Kelvin se mexeu agitado no banco do passageiro, descendo do carro com pressa. Ele até iria correr ao encontro da anfitriã, pois estava com saudades da cunhada; mas o rottweiler apelidado de “soja” foi muito mais rápido correndo em direção ao ruivo.

O cachorro latia forte e parecia estar com raiva de Kelvin: a calça brilhosa e barulhenta que estava vestindo, junto com uma jaqueta cinza igualmente cintilante, também não ajudava muito. Assustado, o baixinho deu meia volta correndo em direção ao carro. Quando Rams saiu do lugar do motorista, teve que segurar o cachorro pela guia e tentou acalmar o marido, mas era como se tudo passasse em câmera lenta.

Kelvin tinha as mãos estendidas na altura do rosto; parecia que estava fazendo uma pose de zumbi, mas na verdade apenas morria de pânico do cachorro gigante.
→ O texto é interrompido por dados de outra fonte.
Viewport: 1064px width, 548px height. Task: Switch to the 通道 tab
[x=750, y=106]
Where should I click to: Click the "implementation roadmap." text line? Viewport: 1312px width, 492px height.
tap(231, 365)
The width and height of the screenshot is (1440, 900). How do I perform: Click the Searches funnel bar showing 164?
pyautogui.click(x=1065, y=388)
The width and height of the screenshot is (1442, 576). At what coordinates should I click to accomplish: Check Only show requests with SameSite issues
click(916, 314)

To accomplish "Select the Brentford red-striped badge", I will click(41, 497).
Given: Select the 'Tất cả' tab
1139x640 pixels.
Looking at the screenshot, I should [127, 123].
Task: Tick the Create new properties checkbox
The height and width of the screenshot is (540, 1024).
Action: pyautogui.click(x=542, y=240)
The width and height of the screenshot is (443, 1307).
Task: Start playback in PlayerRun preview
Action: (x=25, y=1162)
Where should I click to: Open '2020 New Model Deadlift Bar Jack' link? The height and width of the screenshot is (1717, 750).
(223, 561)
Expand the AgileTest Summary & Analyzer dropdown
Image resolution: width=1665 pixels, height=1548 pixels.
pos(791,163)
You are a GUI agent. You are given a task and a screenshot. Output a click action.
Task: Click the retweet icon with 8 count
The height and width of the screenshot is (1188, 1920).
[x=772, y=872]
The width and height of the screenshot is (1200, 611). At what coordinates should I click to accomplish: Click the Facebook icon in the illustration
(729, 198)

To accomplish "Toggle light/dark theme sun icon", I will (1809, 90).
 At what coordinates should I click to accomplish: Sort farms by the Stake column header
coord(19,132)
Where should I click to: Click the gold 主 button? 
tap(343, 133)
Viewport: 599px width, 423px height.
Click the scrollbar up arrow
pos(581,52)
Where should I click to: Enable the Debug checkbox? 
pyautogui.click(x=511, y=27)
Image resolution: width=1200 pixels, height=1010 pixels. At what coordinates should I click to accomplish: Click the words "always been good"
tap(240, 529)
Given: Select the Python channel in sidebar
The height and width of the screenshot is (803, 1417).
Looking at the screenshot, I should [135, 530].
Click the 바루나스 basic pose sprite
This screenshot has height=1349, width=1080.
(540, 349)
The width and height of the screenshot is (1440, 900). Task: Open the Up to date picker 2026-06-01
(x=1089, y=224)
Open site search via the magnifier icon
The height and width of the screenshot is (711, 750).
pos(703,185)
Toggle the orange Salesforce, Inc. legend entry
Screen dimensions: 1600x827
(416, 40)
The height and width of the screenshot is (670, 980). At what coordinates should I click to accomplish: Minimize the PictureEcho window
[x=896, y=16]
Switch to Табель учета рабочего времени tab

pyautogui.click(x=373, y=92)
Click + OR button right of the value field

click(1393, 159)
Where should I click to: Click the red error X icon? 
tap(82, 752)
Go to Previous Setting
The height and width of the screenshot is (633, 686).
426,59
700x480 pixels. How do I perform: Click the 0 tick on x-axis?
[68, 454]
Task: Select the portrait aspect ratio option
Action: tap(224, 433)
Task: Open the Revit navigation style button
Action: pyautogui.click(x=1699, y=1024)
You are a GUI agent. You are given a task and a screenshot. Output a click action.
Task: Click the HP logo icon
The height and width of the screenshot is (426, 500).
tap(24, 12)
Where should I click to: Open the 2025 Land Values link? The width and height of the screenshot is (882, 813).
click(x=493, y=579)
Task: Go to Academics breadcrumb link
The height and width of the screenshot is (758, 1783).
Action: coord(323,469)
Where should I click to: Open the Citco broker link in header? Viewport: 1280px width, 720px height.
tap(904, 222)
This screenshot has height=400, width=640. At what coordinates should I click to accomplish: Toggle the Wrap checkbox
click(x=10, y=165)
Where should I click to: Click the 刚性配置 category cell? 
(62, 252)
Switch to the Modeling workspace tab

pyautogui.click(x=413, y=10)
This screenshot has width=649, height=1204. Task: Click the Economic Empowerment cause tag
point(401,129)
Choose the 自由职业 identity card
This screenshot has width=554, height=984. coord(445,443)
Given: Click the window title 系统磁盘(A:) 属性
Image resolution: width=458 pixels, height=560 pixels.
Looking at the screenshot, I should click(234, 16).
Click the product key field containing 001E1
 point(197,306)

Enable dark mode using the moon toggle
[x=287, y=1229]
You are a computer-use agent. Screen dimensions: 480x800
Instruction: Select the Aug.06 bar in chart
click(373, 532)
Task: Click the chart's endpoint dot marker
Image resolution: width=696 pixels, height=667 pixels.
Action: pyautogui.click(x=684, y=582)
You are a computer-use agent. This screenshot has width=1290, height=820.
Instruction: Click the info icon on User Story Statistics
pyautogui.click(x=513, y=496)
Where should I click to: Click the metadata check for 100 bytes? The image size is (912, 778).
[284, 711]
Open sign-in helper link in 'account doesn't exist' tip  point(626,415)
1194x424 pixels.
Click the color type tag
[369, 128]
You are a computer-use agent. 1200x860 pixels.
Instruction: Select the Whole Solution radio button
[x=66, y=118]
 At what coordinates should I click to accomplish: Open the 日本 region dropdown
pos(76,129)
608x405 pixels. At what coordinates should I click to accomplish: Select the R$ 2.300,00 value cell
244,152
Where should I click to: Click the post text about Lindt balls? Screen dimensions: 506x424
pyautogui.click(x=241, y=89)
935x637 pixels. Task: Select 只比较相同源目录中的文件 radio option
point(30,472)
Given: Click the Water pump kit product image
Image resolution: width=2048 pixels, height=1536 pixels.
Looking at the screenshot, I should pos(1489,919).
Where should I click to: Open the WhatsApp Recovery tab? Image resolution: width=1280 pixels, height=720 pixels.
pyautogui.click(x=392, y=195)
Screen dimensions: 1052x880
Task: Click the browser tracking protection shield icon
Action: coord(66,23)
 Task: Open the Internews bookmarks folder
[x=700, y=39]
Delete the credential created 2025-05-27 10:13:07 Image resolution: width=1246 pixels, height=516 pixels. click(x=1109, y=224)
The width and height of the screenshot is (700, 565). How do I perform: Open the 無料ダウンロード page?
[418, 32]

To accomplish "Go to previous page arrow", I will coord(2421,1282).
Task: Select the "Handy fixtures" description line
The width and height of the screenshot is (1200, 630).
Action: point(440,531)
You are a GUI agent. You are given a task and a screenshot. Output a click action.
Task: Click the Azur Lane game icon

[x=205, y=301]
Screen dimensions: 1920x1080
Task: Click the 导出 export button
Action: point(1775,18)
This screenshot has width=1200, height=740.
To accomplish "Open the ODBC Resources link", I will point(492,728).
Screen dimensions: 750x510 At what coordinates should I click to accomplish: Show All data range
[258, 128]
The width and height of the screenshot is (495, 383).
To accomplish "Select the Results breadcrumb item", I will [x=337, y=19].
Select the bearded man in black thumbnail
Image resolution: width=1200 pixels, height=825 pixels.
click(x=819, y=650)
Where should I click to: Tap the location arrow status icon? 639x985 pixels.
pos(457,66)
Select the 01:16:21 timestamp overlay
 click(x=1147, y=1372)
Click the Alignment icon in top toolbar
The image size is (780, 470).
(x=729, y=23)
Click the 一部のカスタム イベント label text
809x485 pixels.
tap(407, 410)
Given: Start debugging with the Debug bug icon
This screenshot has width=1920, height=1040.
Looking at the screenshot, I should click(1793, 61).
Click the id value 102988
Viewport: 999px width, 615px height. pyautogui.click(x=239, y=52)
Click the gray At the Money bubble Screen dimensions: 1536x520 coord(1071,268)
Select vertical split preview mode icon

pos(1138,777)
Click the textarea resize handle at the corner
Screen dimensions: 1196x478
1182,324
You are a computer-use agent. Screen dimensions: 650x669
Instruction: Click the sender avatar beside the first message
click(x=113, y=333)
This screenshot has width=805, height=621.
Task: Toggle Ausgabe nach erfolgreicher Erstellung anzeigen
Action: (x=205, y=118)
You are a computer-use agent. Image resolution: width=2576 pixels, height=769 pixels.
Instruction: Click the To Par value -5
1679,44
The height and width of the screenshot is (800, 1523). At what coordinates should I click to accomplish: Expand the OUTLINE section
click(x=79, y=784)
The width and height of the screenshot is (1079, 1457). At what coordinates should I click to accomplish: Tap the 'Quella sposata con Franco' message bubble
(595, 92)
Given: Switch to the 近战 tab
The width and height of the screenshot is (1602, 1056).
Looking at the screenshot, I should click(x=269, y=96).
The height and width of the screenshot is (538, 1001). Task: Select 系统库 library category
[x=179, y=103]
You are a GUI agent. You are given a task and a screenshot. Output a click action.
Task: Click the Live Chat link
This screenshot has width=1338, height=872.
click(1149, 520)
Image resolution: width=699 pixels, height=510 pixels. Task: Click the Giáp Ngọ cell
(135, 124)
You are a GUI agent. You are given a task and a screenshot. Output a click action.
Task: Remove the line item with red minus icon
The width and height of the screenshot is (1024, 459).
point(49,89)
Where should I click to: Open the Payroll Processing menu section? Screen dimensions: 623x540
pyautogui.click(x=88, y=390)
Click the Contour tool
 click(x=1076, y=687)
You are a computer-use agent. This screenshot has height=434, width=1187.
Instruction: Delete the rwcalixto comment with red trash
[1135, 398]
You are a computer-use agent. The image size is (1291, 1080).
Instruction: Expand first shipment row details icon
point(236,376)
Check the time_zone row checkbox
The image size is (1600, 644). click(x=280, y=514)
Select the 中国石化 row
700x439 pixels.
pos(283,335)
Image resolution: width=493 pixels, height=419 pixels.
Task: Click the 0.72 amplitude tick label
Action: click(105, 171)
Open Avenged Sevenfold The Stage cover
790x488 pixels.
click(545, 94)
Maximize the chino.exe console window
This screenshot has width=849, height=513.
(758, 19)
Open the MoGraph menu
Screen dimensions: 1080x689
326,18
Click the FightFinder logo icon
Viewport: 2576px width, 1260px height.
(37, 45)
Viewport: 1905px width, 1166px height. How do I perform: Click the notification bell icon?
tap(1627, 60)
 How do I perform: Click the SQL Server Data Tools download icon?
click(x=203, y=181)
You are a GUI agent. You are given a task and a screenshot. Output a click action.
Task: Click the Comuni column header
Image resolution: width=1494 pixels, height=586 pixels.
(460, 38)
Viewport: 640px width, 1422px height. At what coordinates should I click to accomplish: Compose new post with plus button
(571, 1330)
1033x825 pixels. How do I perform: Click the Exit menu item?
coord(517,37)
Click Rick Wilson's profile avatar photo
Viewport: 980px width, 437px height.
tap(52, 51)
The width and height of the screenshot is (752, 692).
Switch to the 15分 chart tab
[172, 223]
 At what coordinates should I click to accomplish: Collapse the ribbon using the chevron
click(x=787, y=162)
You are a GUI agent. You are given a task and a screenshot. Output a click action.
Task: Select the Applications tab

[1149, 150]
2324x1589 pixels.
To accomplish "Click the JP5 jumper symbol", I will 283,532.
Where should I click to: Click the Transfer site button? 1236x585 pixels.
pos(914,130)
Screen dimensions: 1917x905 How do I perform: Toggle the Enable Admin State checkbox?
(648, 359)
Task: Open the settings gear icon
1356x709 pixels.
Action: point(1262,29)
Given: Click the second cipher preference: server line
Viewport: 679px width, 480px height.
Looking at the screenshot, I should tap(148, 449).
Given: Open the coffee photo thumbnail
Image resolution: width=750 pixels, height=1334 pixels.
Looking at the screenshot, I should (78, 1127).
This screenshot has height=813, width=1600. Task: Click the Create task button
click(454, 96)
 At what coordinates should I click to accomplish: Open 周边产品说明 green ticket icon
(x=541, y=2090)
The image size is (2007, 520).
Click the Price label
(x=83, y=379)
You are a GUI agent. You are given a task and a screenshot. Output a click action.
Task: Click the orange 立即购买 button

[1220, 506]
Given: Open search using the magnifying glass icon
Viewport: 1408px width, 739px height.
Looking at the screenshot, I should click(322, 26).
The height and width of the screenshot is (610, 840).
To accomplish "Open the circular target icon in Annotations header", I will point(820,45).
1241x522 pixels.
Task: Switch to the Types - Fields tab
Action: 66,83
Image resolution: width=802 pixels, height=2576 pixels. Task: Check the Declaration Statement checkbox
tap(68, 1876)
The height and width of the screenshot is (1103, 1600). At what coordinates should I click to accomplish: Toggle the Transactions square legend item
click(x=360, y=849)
– Ramiro – choramingou – Ele vai me morder aaai! – gritou agudo quando Soja latiu mais alto.

Berenice tinha um Yorkshire que era a coisa mais fofa, perfeita e que se comportava como uma lady quando estava no colo. Kelvin amava a cadela, achava “Britney” uma gracinha super fofa; mas aquele cão gigante que a cunhada tinha –  aquele cão não era de Deus.

Petra saiu da porta gigante de madeira, correndo como os nove meses de gestação permitiam que ela corresse, presenciando o encontro das visitas com o mascote da casa.

Assustado, Kelvin continuou afastado, segurando–se na 4x4 como se ela pudesse o protegê–lo da ameaça canina. Com raiva, encarou a mulher – que, na sua opinião, nunca esteve mais linda. Petra brilhava. Estava muito redonda, mas de forma fofinha e adorável. Tanto, que foi o rosto redondo de Petra até o acalmou um pouco.

– Por que você não tem um cão normal? Um pequeno, tipo um Yorkshire ou um pinscher? 

Ela, que usava um vestidinho verde musgo estilo verão, riu. Segurando a barriga e tapando a boca delicadamente com a mão livre:

– Porque eu já tenho você. – riu mais frouxo, se aproximou do irmão.

Chegou perto o suficiente para abraçar o preto pelos ombros, de um jeito muito rápido com a diferença de altura.

– Oi, Rams.

Ele segurou o cachorro com força, que fazia questão de puxar a guia, e latir mais alto.

– Petra, ocê tá bonita demais.

Ela sorriu tímida, abaixando a cabeça e arrumando o vestido verde soltinho no corpo.